In these circumstances, gas became the great promise and gamble. The patron-client system was kept working by promises of gas money – cash as early as 2012 for those linked to the $2bn secret debt. From 2015, contracts for hotel rooms, transport and myriad services for the gas companies, as well as mandatory shares in gas-linked foreign investment projects, went to the local Frelimo fixers. For others, the gas bonanza was always just around the corner.
Like all good con artists, those at the top had to keep everyone believing the big payoff was coming. Frelimo’s gamble was that, like a juggler, it could keep the balls in the air, hoping no-one noticed that the project was shrinking and delayed. With no money for development and growing wealth at the top, poverty and inequality increased.
But in the past two years, four things have changed: environmental concerns, global politics, the market and war. The gas project projections were done assuming wells would pump for 30 years – to 2060 – and thus long-term profits were assured.
There was no serious pressure on fossil fuels in 2010, and by the middle of the decade gas was being promoted as a transition fuel with half the carbon of coal, thus replacing it until renewables were available.

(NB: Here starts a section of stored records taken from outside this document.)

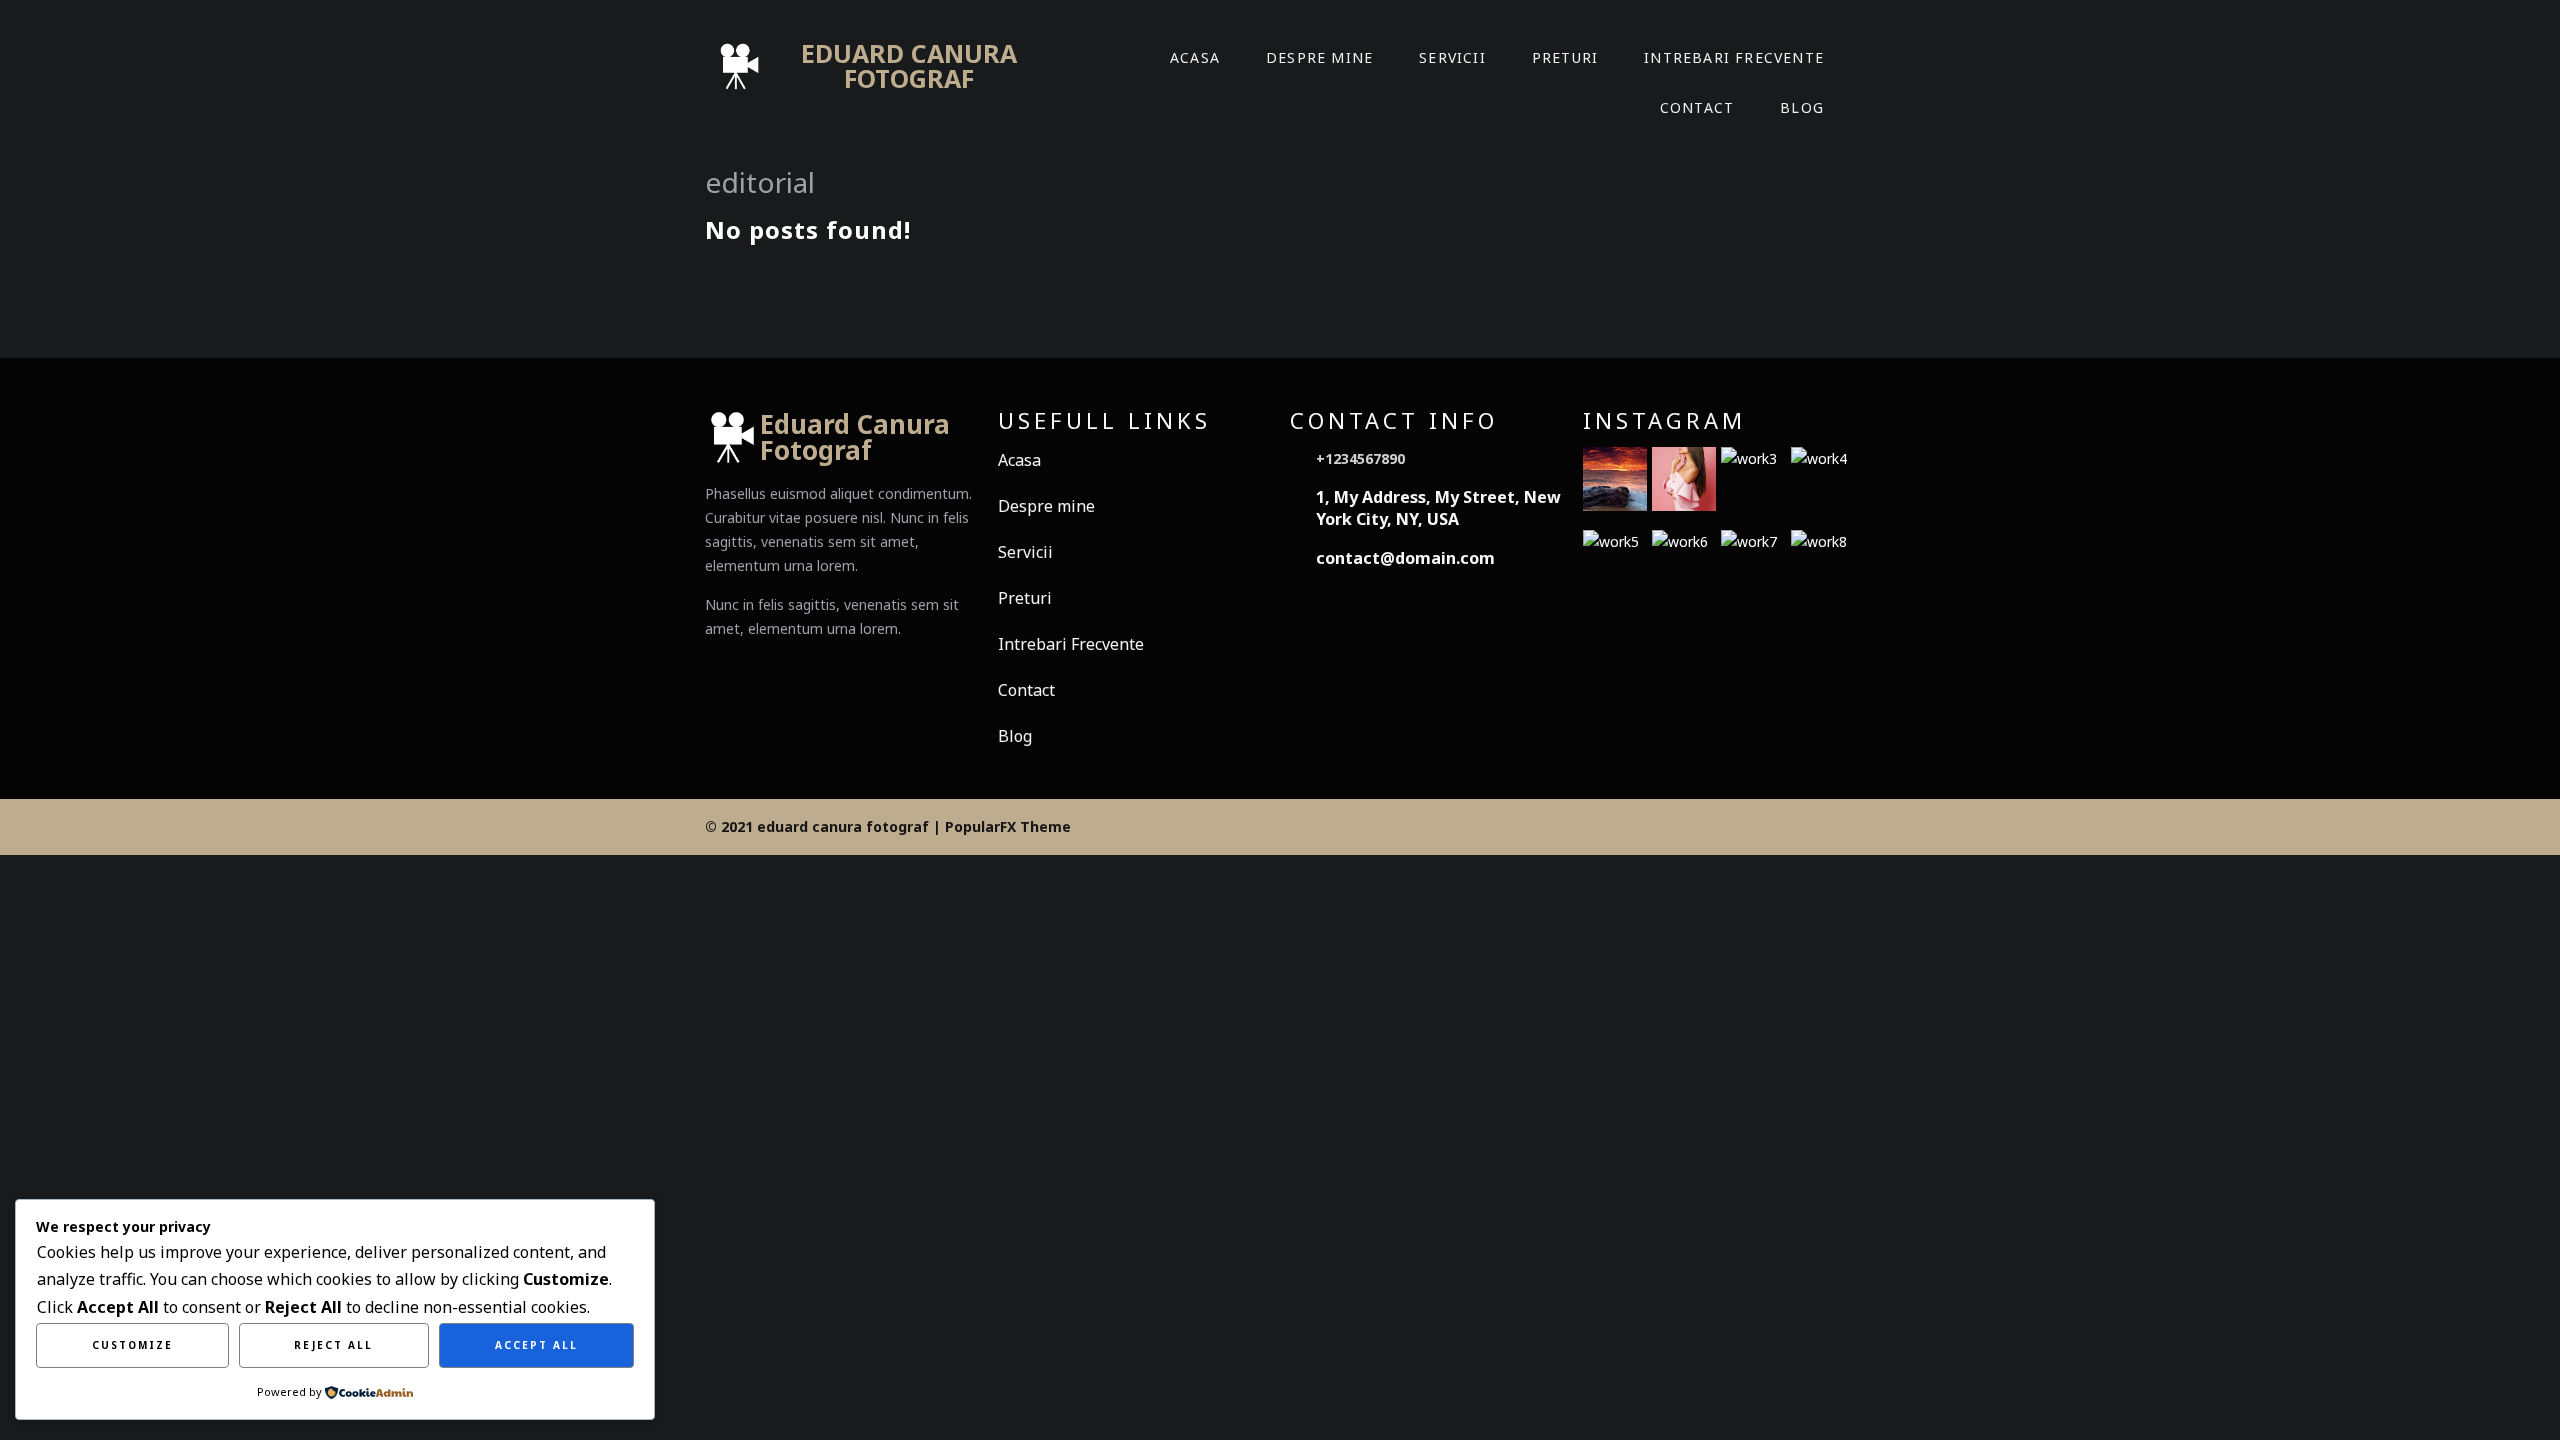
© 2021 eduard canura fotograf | (825, 826)
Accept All (536, 1345)
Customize (132, 1345)
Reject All (333, 1345)
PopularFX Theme (1008, 826)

But last year, environmentalists moved against all fossil fuels, including gas, and put huge pressure on energy companies to move out of these fuels.
Global politics also became an issue. China, with its huge number of coal-fired power stations and commitment to move to gas, had been seen as a major gas buyer. But US sanctions against China and the US taking sides in the Middle East led to China seeking gas producers not aligned to the US and in March signing major long-term contracts with Iran and Qatar.